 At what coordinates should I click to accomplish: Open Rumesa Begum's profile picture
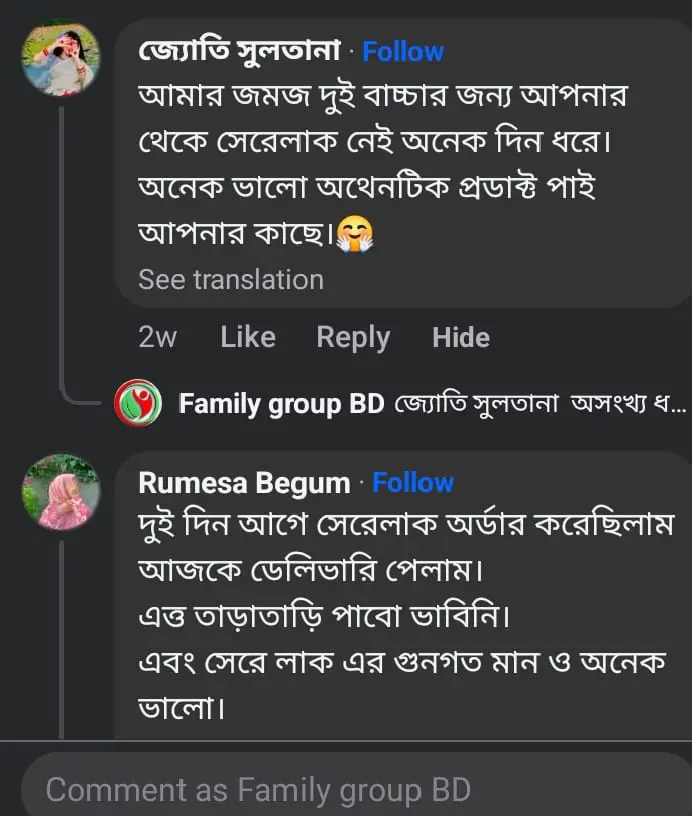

* * *

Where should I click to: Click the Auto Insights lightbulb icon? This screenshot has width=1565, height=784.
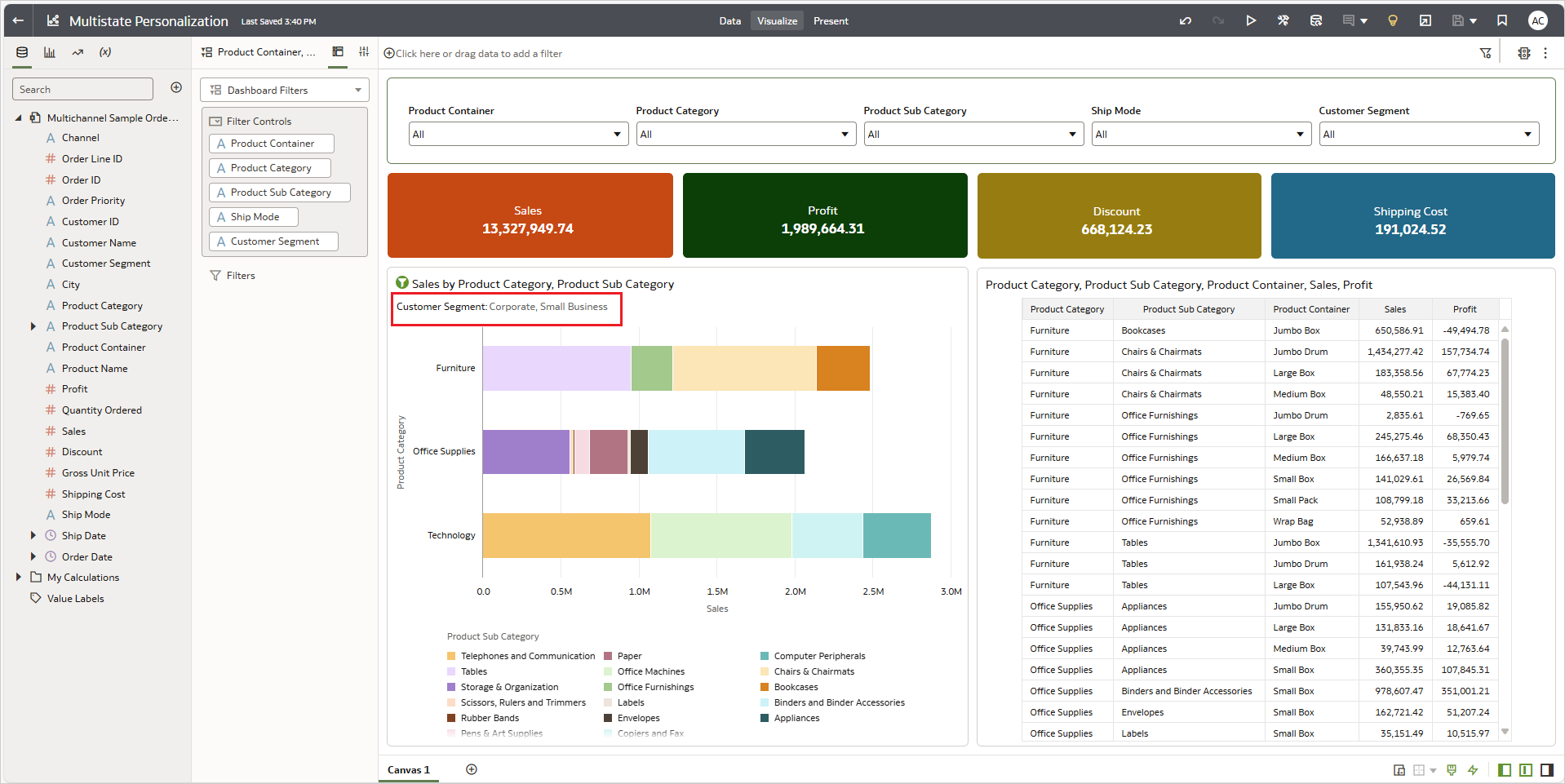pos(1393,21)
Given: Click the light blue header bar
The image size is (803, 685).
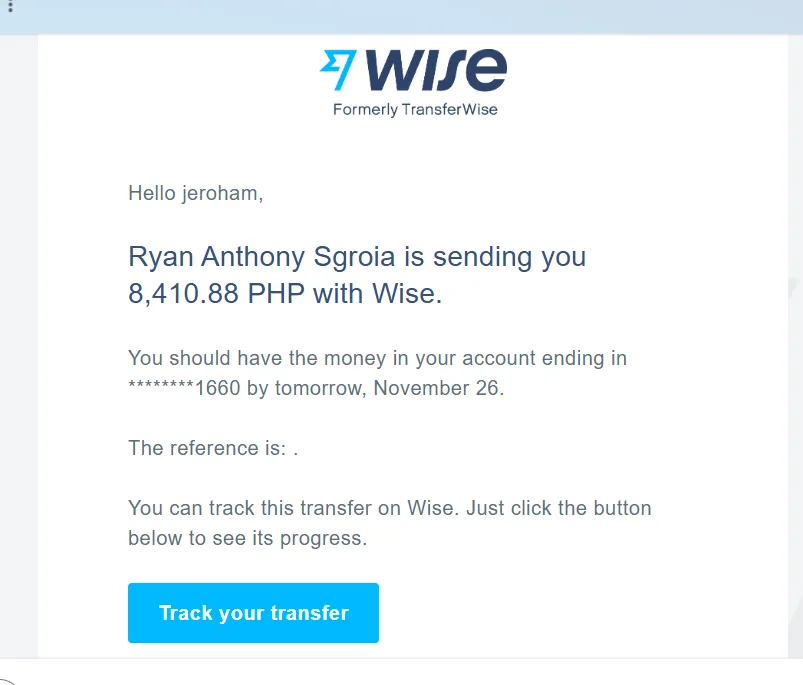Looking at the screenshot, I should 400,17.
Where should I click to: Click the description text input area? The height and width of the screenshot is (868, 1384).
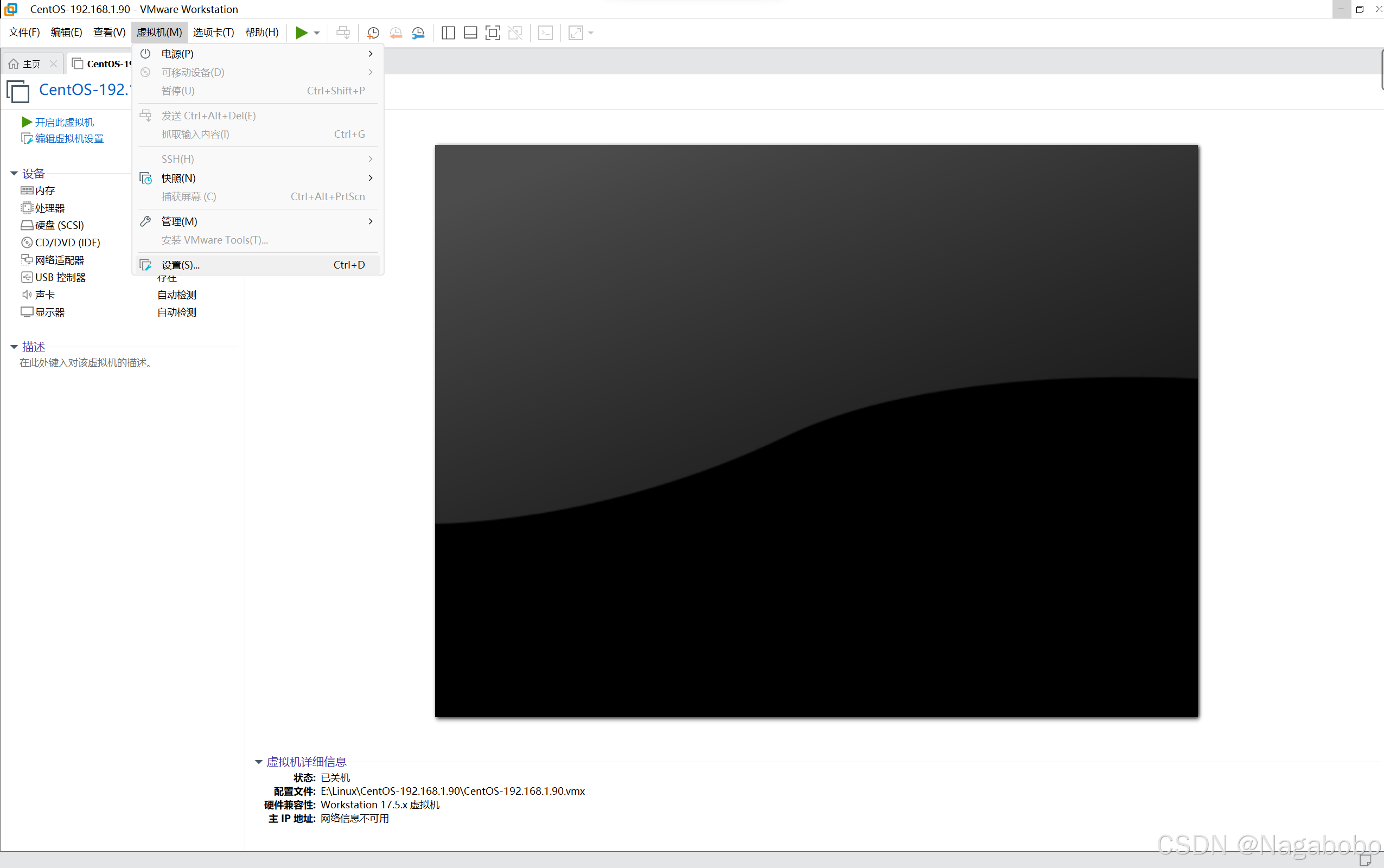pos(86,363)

◆ Problem details ◆
Rewrite the data from the line with "Where should I click to: Click the Auto" to the line with "pos(86,363)", replacing "header bar" with "title bar" and leaving everything else unchanged. Omit the pictures from your answer.

◆ Solution ◆
Where should I click to: Click the Auto Insights lightbulb icon? This screenshot has width=1565, height=784.
pos(1393,21)
Given: Click the light blue title bar
The image size is (803, 685).
Looking at the screenshot, I should 400,17.
Where should I click to: Click the description text input area? The height and width of the screenshot is (868, 1384).
pos(86,363)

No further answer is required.